While a new digital TV can cost at least 3,000 pesos ($178), Televisa’s prepaid Sky VeTV is luring customers potentially affected by the cutoff and costs 169 pesos a month. It has done well in towns like Monterrey, Mexico’s third-biggest city, Televisa said in an e-mailed statement. The transition has helped boost Dish Mexico’s subscriber growth this year, said Felipe Chao, a spokesman for closely held MVS, which co-owns Dish Mexico. Neither Televisa nor Dish would give specific growth figures.
“As the shutdown approaches and families are faced with choices, this is of course an opportunity for pay-TV operators,” Maria Elena Estavillo, a commissioner on Mexico’s telecommunications regulator IFT, said in an interview. “This market’s current situation leaves a lot of room for growth.”
While more than 9 out of 10 Mexican homes have a TV, only 48 percent have a pay-TV subscription, trailing the Latin America region average of about 57 percent, according to the Latin American Multichannel Advertising Council. Televisa is the biggest provider of pay-TV services in Mexico, with a 62 percent market share, followed by Dish Mexico and Megacable, according to Dataxis.
A press official for Megacable had no comment when asked about their subscriber growth in the runup to the switch to digital broadcasting. The company is promoting a 219 peso-a-month offer, according to its website.

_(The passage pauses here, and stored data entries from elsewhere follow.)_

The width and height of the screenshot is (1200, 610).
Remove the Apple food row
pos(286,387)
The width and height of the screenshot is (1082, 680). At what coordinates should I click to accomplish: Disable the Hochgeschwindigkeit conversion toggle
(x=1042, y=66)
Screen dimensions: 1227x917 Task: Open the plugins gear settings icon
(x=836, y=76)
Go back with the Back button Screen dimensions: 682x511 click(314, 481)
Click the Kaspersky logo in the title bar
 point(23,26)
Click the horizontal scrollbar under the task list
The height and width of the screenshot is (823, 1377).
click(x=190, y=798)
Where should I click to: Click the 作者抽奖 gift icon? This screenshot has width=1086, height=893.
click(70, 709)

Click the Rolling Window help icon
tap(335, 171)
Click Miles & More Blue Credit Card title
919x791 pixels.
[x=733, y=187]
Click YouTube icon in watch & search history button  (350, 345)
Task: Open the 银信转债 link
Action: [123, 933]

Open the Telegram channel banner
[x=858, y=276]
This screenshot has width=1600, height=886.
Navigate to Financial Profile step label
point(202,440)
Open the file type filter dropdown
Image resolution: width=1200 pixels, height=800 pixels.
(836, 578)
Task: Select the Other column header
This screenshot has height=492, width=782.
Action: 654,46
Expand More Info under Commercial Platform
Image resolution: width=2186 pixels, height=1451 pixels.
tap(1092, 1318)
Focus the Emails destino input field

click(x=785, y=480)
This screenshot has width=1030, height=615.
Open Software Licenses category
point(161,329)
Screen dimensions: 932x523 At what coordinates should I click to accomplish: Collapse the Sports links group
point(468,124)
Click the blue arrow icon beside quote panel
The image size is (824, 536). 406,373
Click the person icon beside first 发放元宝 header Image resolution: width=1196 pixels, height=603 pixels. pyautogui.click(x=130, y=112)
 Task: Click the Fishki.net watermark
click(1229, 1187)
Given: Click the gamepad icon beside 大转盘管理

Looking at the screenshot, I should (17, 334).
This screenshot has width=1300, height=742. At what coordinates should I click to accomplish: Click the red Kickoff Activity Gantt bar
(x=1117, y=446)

The government is delivering the last of 10 million high-definition TVs to low-income households this year to speed along Mexico’s transition. The plan is meant to help viewers shift to digital signals so broadcasters such as Televisa and TV Azteca SAB can stop using analog airwaves. Mexico previously had planned to give converters to families that didn’t have digital tuners, mimicking a U.S. government program during its 2009 digital transition.
The program has been plagued by delays and accusations that the TV handouts, which no longer bear the current federal government’s “Moving Mexico” slogan, could be used for political advantage during campaigns. As broadcasters stop using analog signals, it will free up spectrum that the government can reassign for other uses, such as wireless Internet access.
“Not all households or all TV sets in a household would qualify for this free government-sponsored replacement,” said Itau’s Tomassi, who recommends buying Televisa and Megacable shares. “This is where pay-TV companies come in, offering valid alternatives.”